Dr. Laurence Altshuler: “That’s going to have to be determined in the future. Right now, personalized care will change the whole industry. It’s going to change the way medicine is practiced, how it’s taught, and how healthcare will be provided for every person.”

“Hypothetically, it can be very, very costly when looking at genetic testing and epigenetic and environmental influences. Doing these different treatments may or may not work and may have different effects on different people. It’s a whole new ballgame for insurers.”

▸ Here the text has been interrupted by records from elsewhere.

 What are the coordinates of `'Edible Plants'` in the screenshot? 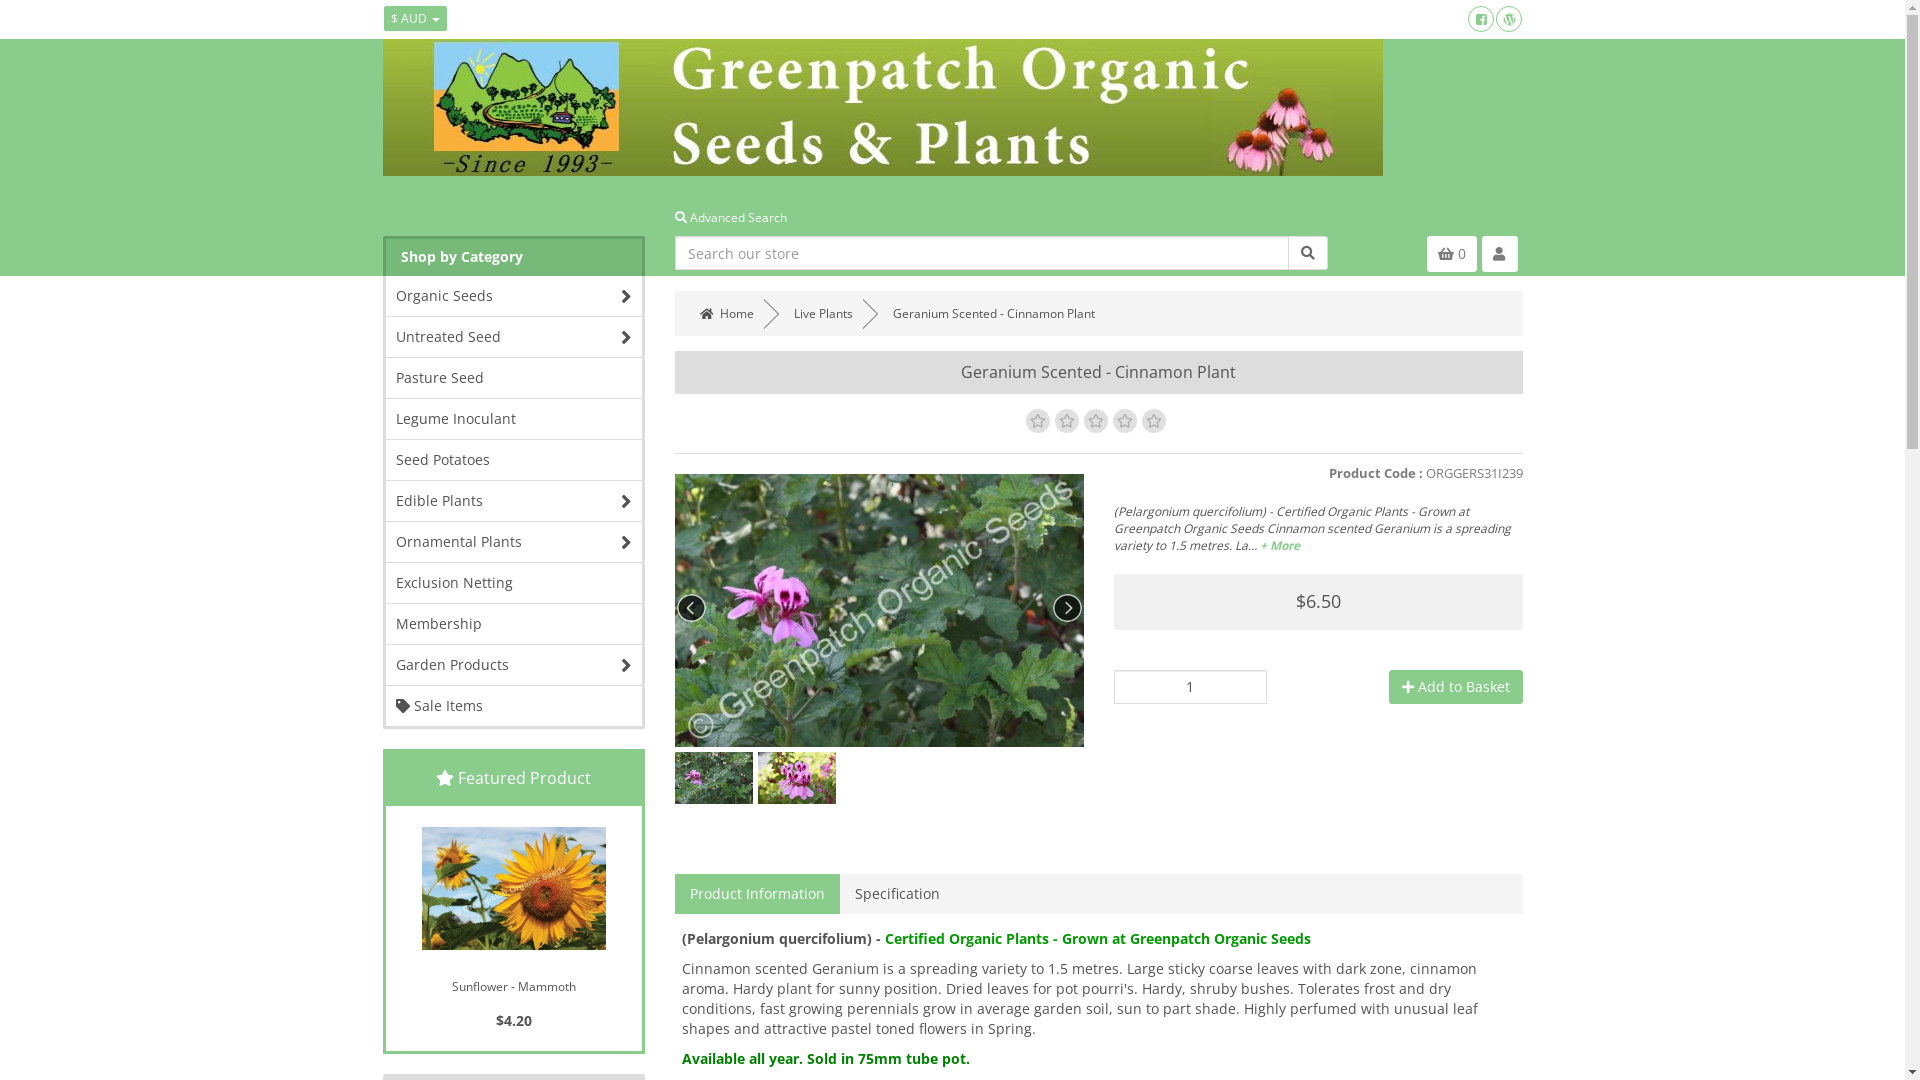 It's located at (514, 500).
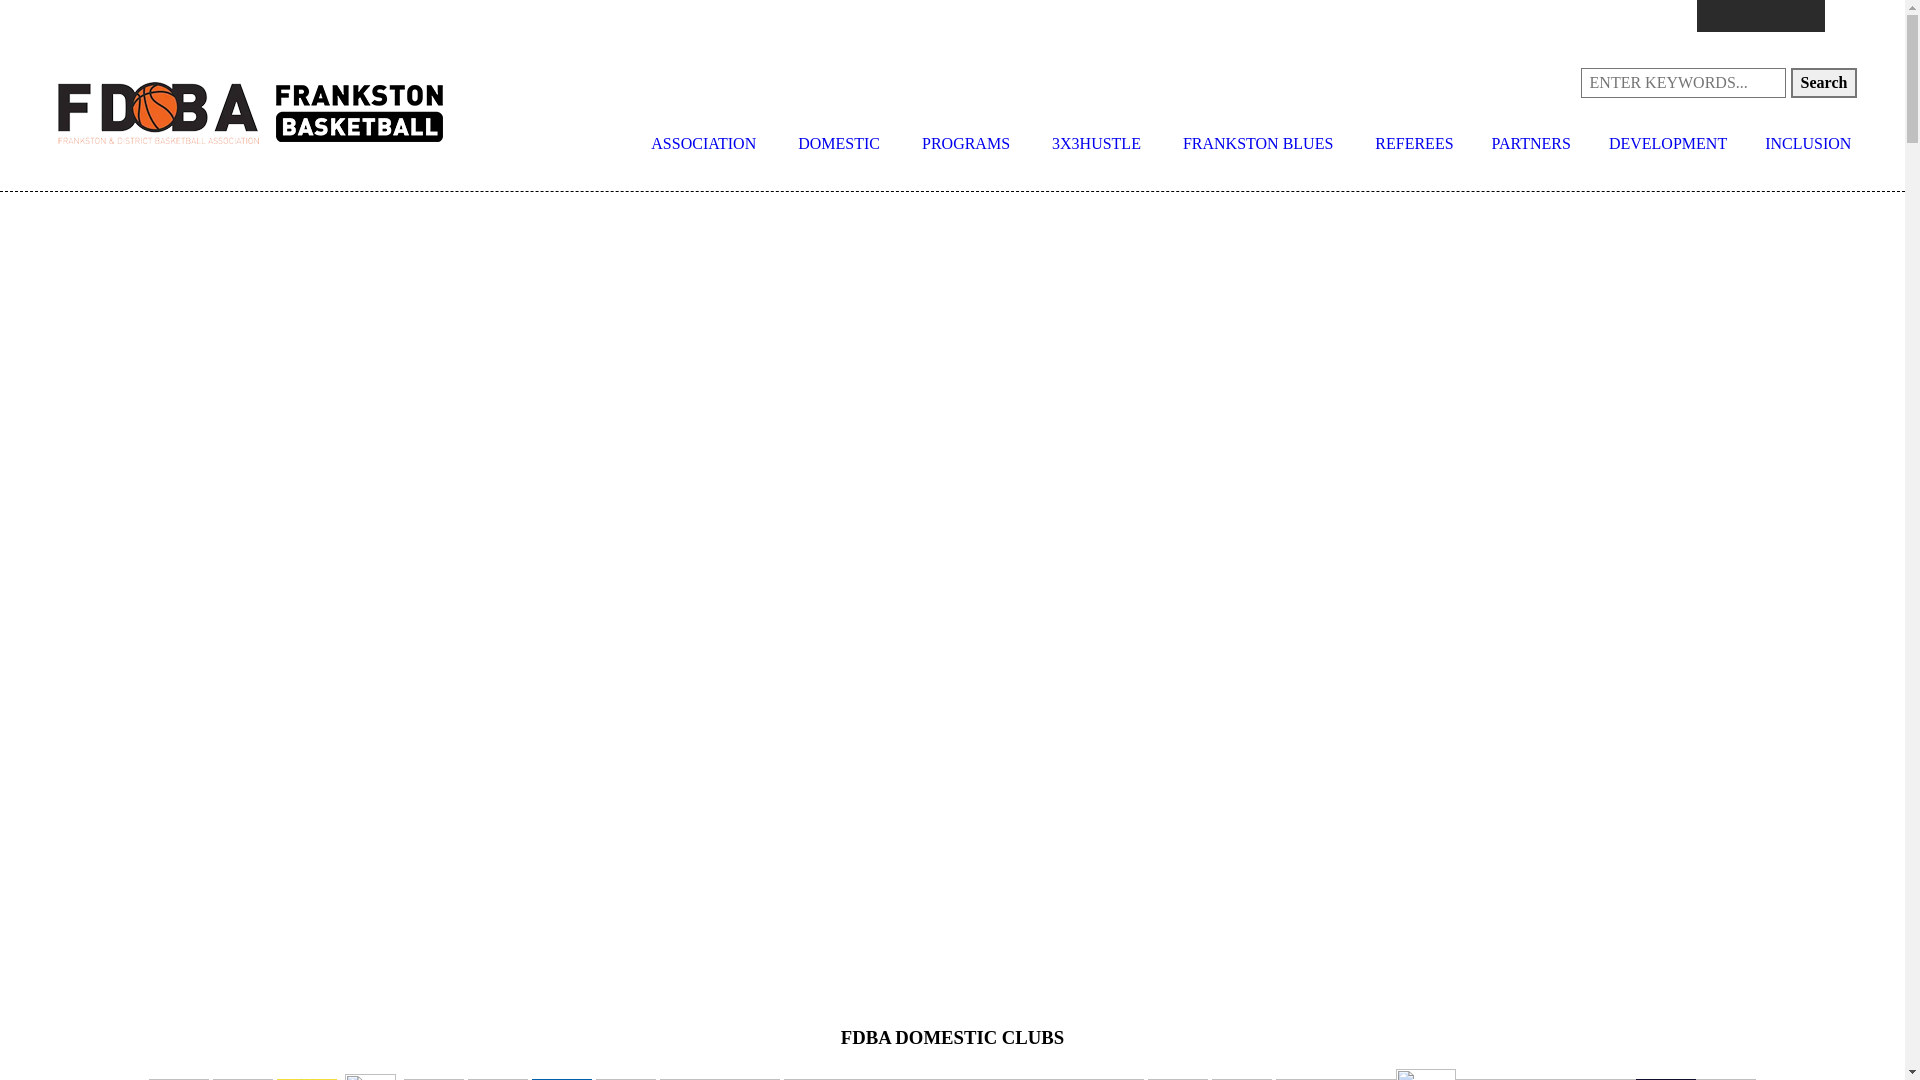 The height and width of the screenshot is (1080, 1920). I want to click on 'competitions@fdba.com.au', so click(507, 15).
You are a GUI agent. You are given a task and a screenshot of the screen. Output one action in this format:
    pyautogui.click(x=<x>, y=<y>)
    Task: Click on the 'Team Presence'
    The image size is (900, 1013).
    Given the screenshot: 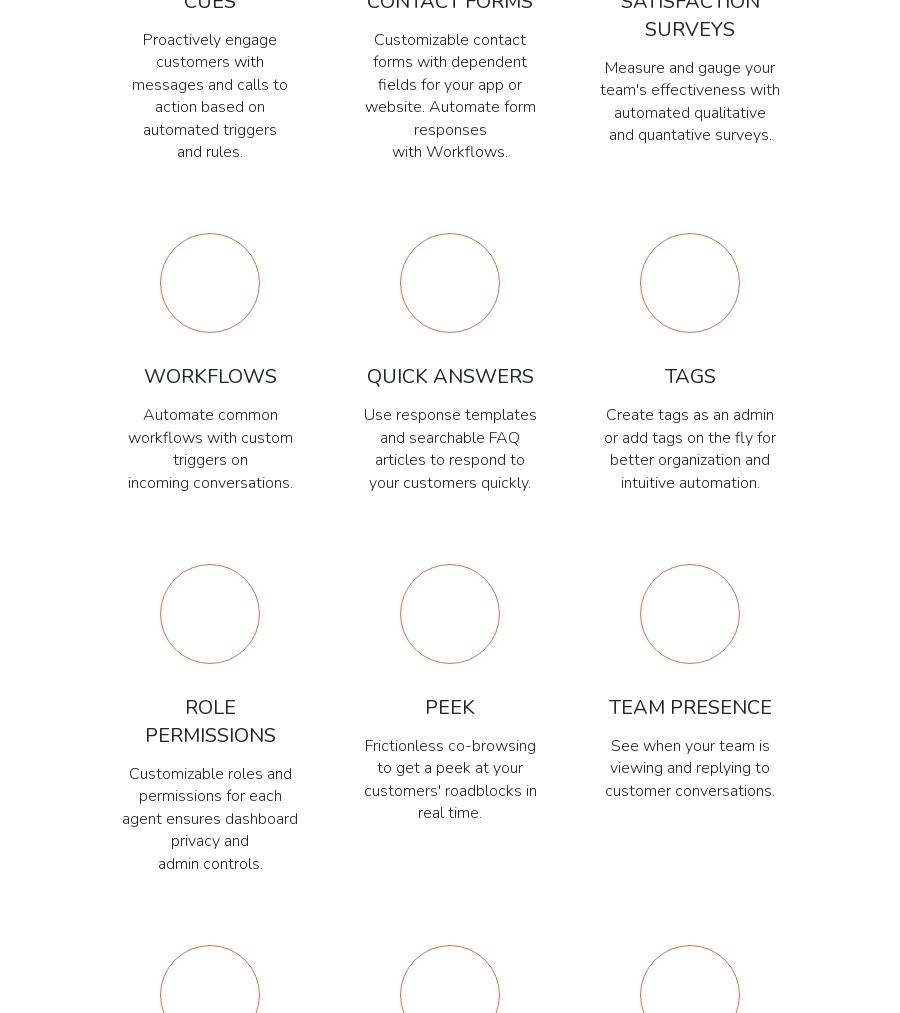 What is the action you would take?
    pyautogui.click(x=688, y=706)
    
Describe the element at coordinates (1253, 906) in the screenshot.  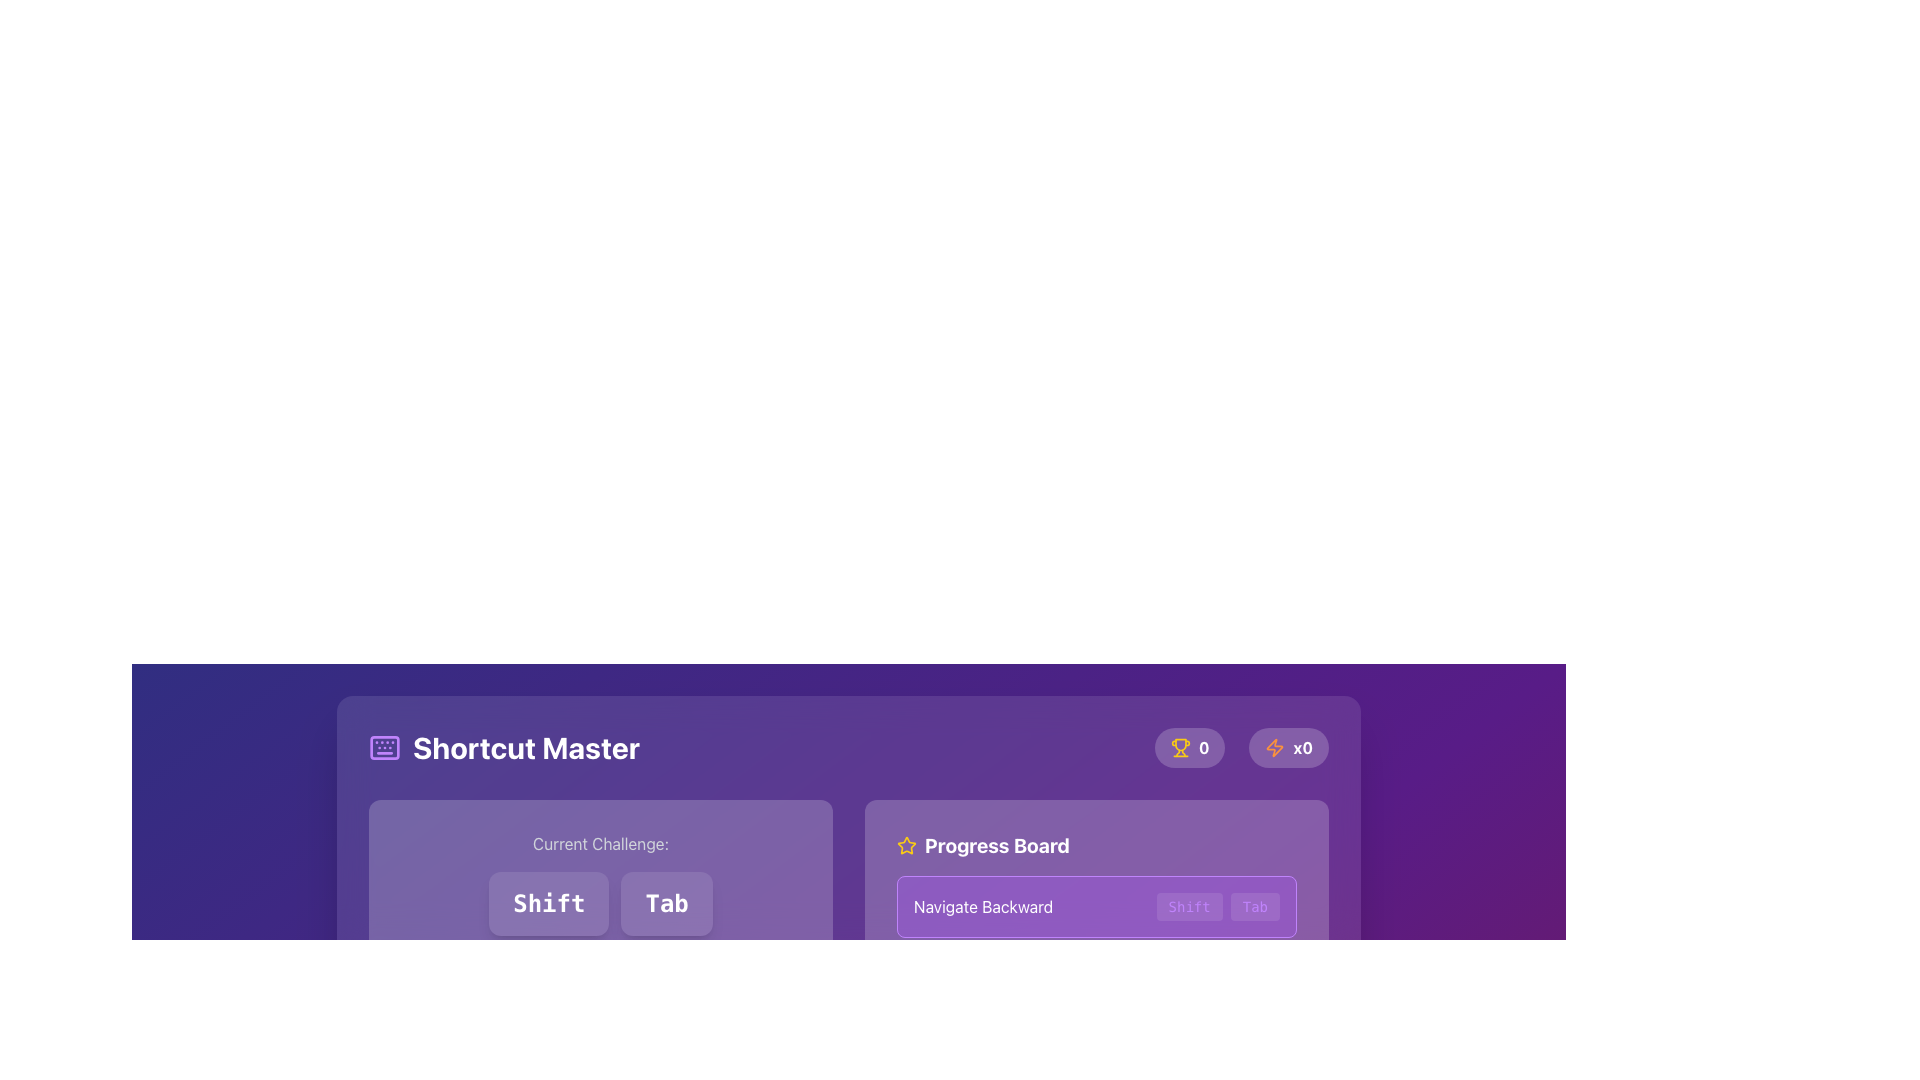
I see `the 'Tab' key indicator button located in the 'Progress Board' under the 'Navigate Backward' section, which is the second button in a horizontal sequence` at that location.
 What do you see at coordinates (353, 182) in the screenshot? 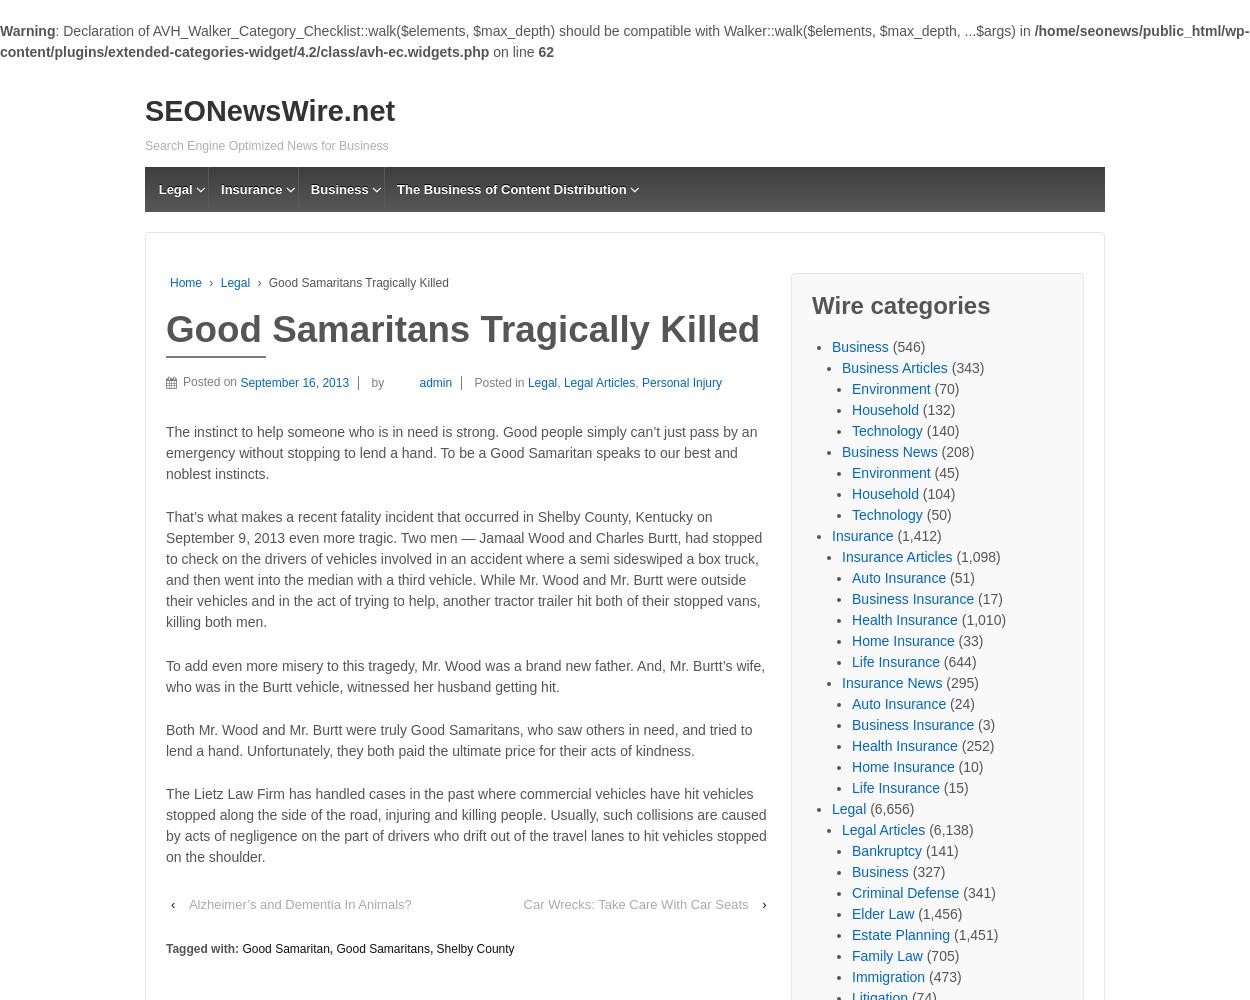
I see `'Business Articles'` at bounding box center [353, 182].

“It could be very expensive. It could involve lots of testing and the treatments being developed will be targeted treatments. Among some people, the basic treatments will work. Precision medicine will try to develop target treatments and those are the ones that are most expensive.”

“To develop them, the research is costly and the pharmaceutical companies spends a lot of money on creating these treatments. There are going to be very few targeted therapies for each disease and will be priced high. The insurers will have to deal with this and, hopefully, could make arrangements with pharmaceutical companies to lower the cost.”

“First, they need to decide whether the targeted therapies are effective. If it is, then what is the appropriate cost? And then, is that something that is advantageous for insurers to cover? There are going to be lots of decisions among payers on covering these targeted therapies.”

“Part of the problem is that, in cancer, for example, there are genetic tests that show mutations and that a targeted chemotherapy drug can help with that. However, we’re finding out that the mutation that we think is driving the cancer may not be the active driver. It may be a passenger. It may just be there and not do anything. So we’re seeing some successes but we’re also seeing a lot of failures.”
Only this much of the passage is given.